Allen Ginsberg, "Jack Kerouac wandering along East 7th Street after visiting Burroughs at our pad, passing statue of Congressman Samuel "Sunset" Cox, “The Letter-Carrier's Friend” in Tompkins Square toward corner of Avenue A, Lower East Side; he’s making a Dostoyevsky mad-face or Russian basso be-bop Om, first walking around the neighborhood, then involved with The Subterraneans, pencils & notebook in wool shirt-pockets, Fall 1953, Manhattan." (1953), Gelatin silver print, printed 1984–97 11 1/2 x 17 3/4 in. (29.2 x 45.1 cm), National Gallery of Art, Gift of Gary S. Davis © 2012 Allen Ginsberg LLC. All rights reserved.

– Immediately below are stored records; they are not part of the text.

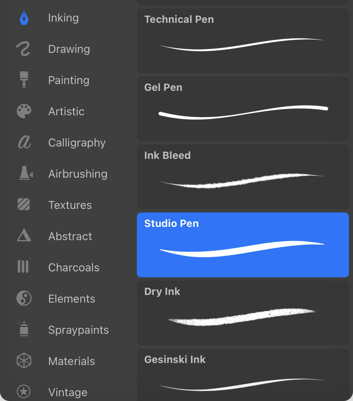Select the Artistic palette icon
This screenshot has width=353, height=401.
point(23,111)
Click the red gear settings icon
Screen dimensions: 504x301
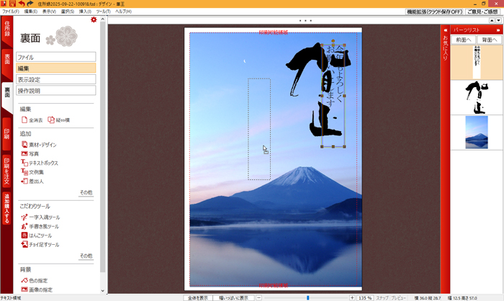pos(94,20)
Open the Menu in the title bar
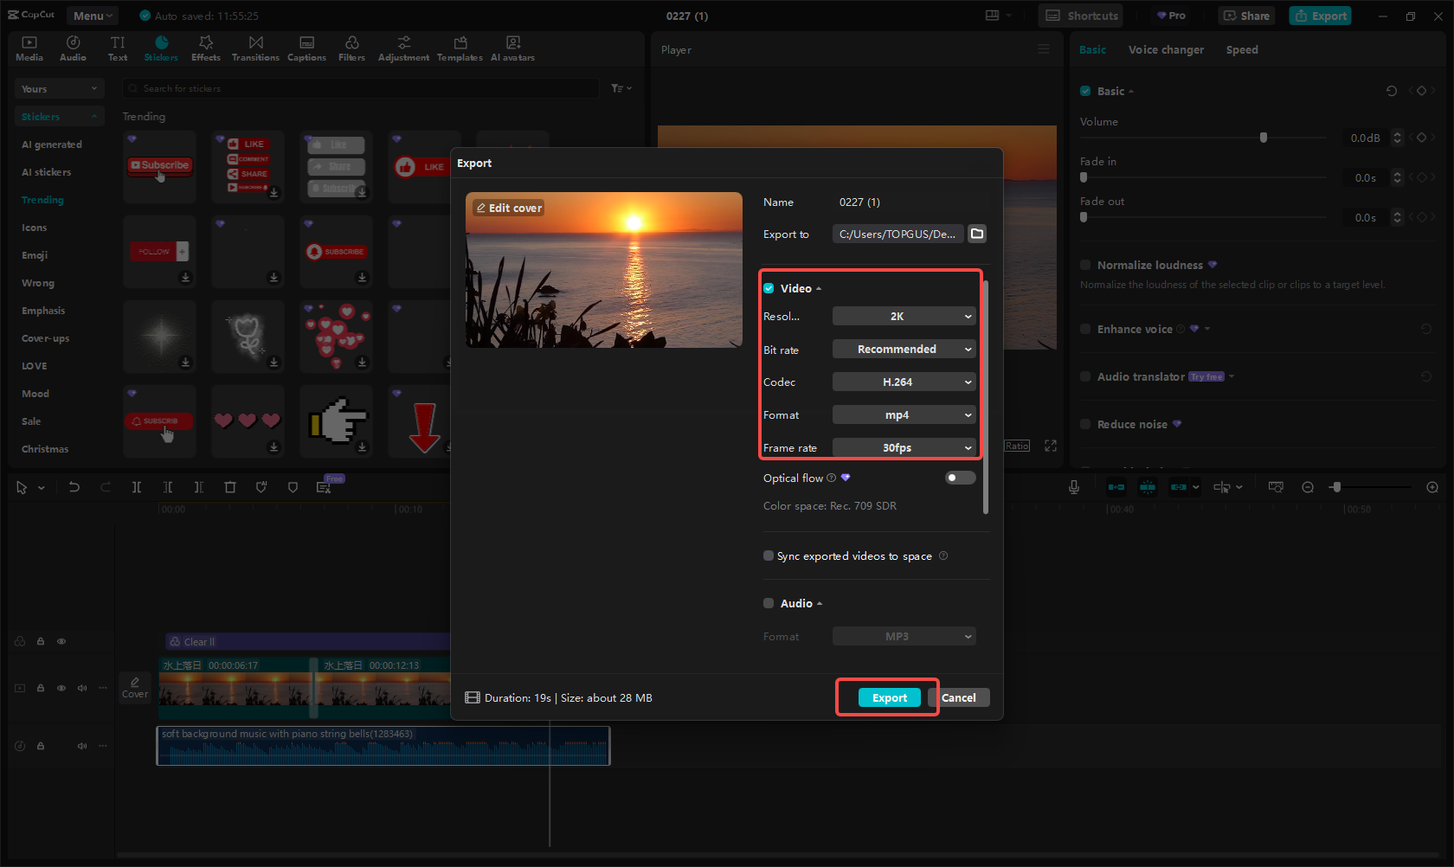Image resolution: width=1454 pixels, height=867 pixels. coord(93,16)
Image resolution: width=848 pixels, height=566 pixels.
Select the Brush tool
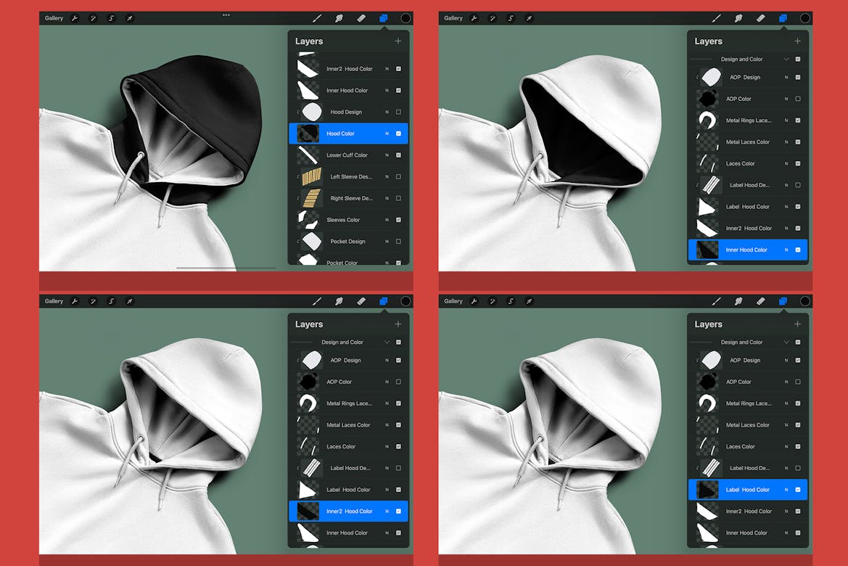click(x=317, y=18)
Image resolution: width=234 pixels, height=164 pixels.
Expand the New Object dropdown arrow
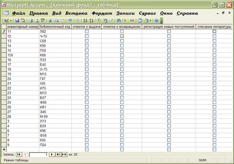tap(150, 21)
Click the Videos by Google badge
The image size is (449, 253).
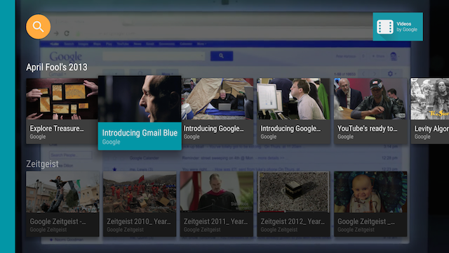[x=398, y=27]
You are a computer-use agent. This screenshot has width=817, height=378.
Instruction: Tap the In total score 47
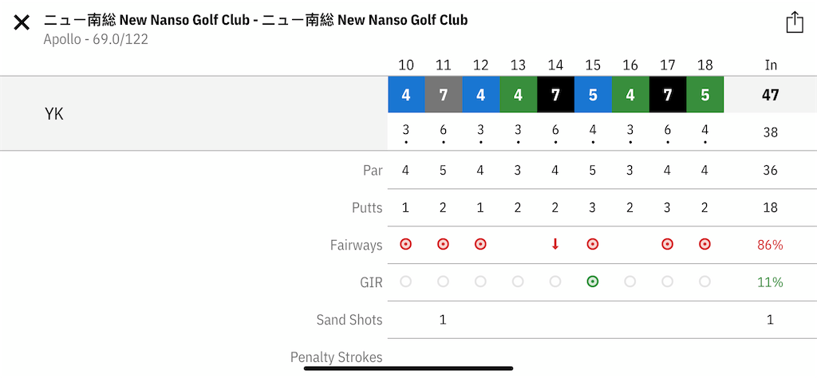click(770, 95)
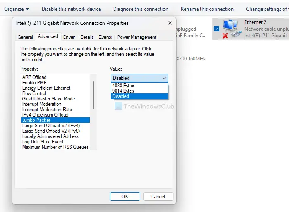Image resolution: width=289 pixels, height=212 pixels.
Task: Pick Disabled in the Value list
Action: click(x=121, y=96)
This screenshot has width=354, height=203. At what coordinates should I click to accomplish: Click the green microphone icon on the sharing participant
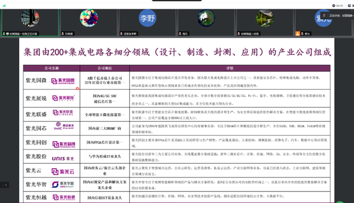(4, 34)
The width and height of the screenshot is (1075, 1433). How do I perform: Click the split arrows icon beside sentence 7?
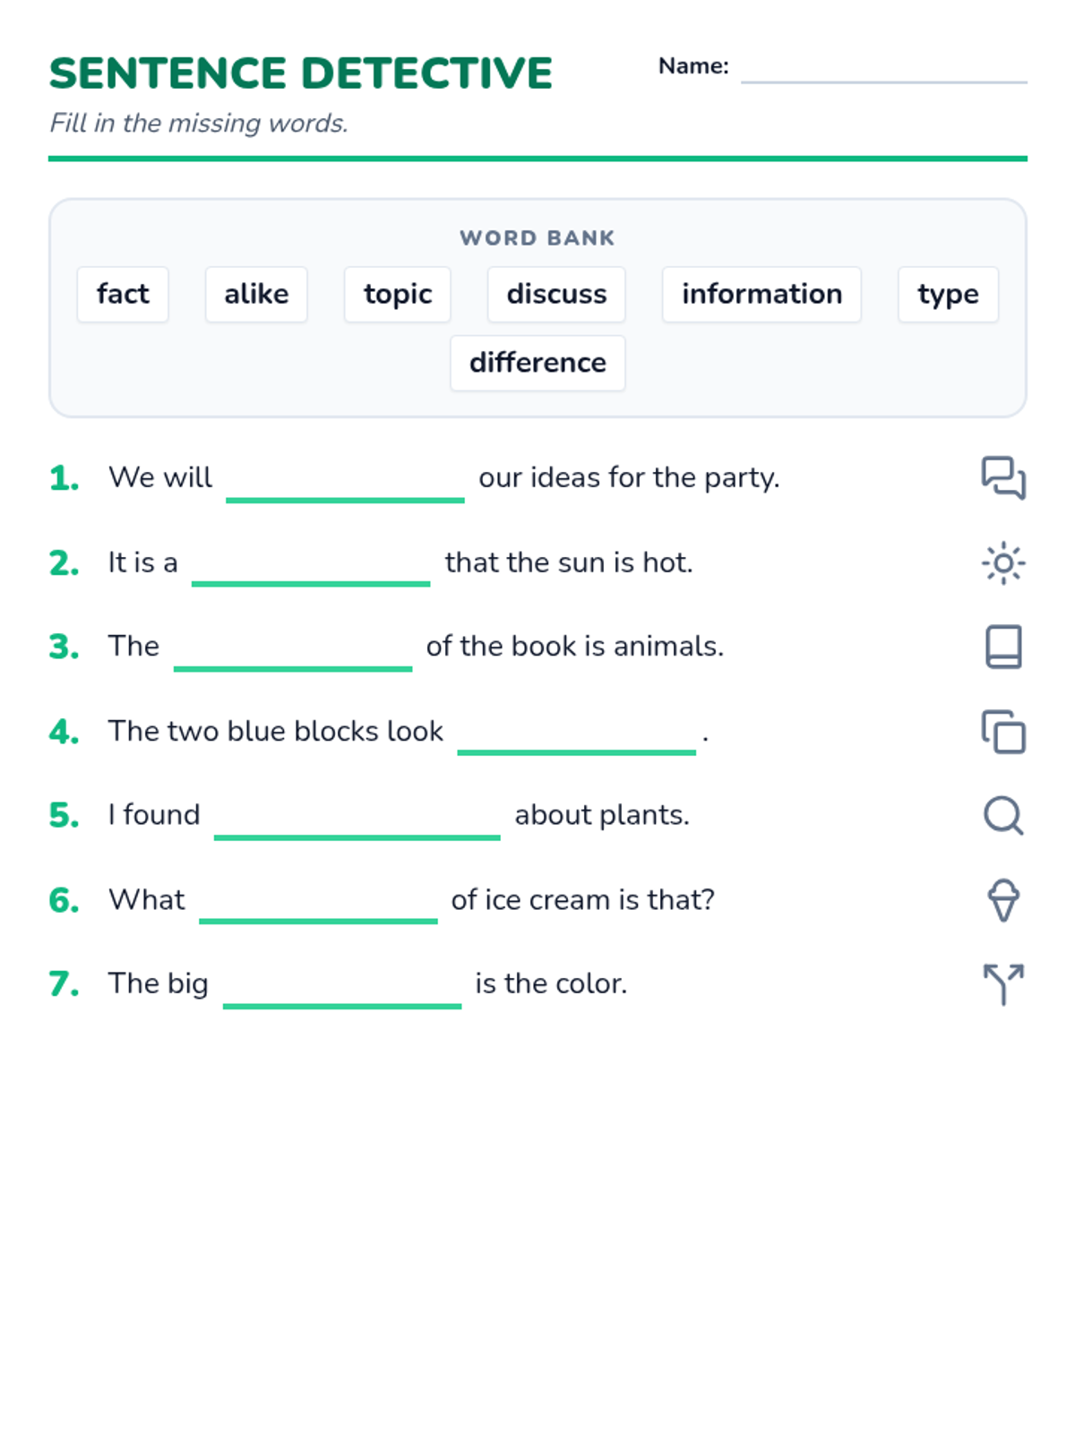click(x=1003, y=984)
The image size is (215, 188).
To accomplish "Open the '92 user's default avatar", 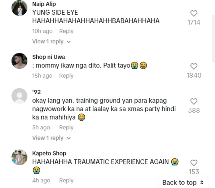I will 19,96.
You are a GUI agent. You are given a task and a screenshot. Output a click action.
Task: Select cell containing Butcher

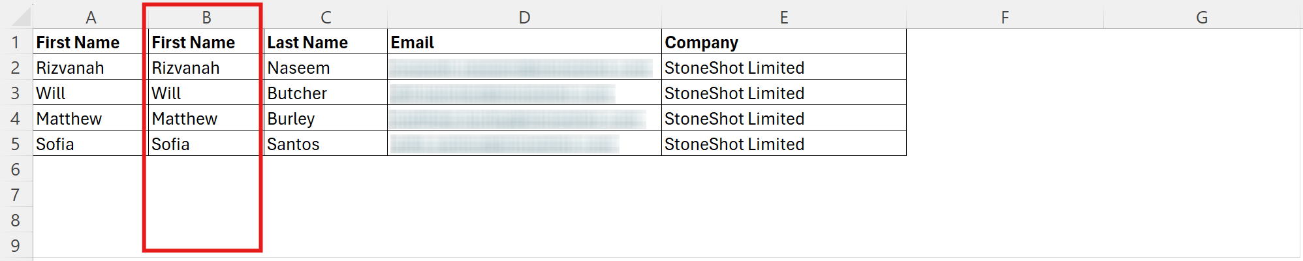click(x=326, y=93)
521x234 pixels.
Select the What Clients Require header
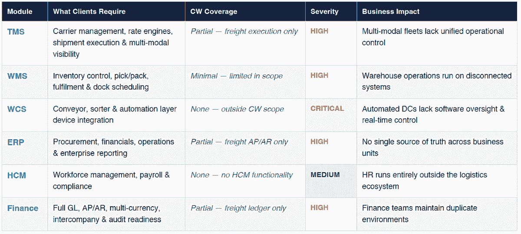tap(89, 11)
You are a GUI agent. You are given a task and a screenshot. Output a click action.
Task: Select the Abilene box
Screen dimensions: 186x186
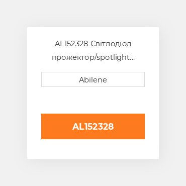[93, 79]
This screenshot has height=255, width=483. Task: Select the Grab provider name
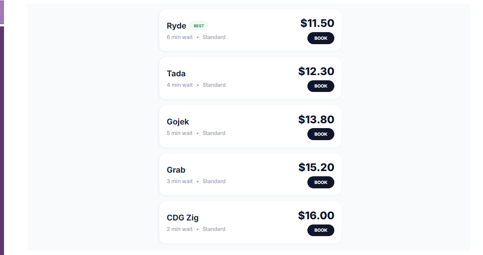(x=176, y=170)
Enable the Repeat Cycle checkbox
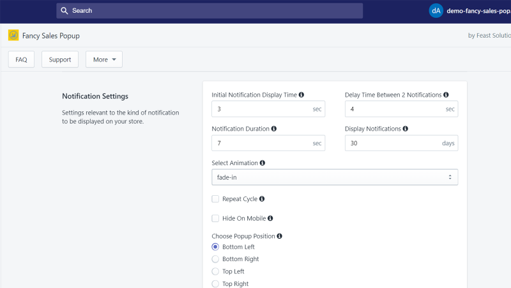The height and width of the screenshot is (288, 511). 215,199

Allen Ginsberg, “Jack Kerouac wandering along East 7th Street after visiting Burroughs at our pad, passing statue of Congressman Samuel ‘Sunset’ Cox, ‘The Letter-Carrier’s Friend’ in Tompkins Square toward corner of Avenue A, Lower East Side; he’s making a Dostoyevsky mad-face or Russian basso be-bop Om, first walking around the neighborhood, then involved with The Subterraneans, pencils & notebook in wool shirt-pockets, Fall 1953, Manhattan.” (1953). Gelatin silver print, printed 1984–97, 11 1/2 x 17 3/4 in. (29.2 x 45.1 cm).

In hindsight, those two youthful photos become a prologue for Ginsberg’s wrenching 1964 photograph of a candid, disheveled Kerouac slumped in an easy chair surrounded by luggage in the poet’s East 7th Street apartment, staring away from the camera as if in self-disgust. The now world-famous Kerouac looks, in the captions scrawled by Ginsberg, like “WC Fields…red-faced corpulent shudder with mortal horror.” Here, the photo seems to say, are the strange fruits of fame.

Although the exhibition is crowded by some already iconic images, like novelist Paul Bowles seated barefoot on the ground in Tangier looking up from a bowl and spoon, the show’s strongest appeal is the incidental and often euphoric moments that Ginsberg preserves: Orlovsky sky-high as he cannonballs upside down into a pond in Cherry Hill; Poet Gary Snyder, crew cut and priestly robed, flashing an ironic yet innocent gaze from a lush Kyoto garden; Keith Haring, like a schoolyard showman, drawing on a sidewalk in Lawrence, Kansas; Lou Reed backstage at the Public Theater unwittingly gazing in the precisely opposite direction of Samuel Beckett’s visage on a nearby playbill.

A few photographs transcend their well-known subjects and suggest that had Ginsberg decided to give up writing poetry, he might well have made a run at being a full-time, master portraitist. And like the cameraman himself, the pictures traverse the globe: Japan, India, Morocco, Paris, Zurich, New York, Yosemite, San Francisco. A self-portrait reflected through multiple angles and mirrors taken at an optometrist’s office in the 1980s exhibits an almost indescribable facetiousness, much like Ginsberg’s long-distance shot of a skinny, isolated and atypically vulnerable William Burroughs, his boney head bowed under the spotlights as he prepares to be filmed for an interview. Burroughs is perhaps the most overexposed subject of the photographs, but there are fortunately many surprises.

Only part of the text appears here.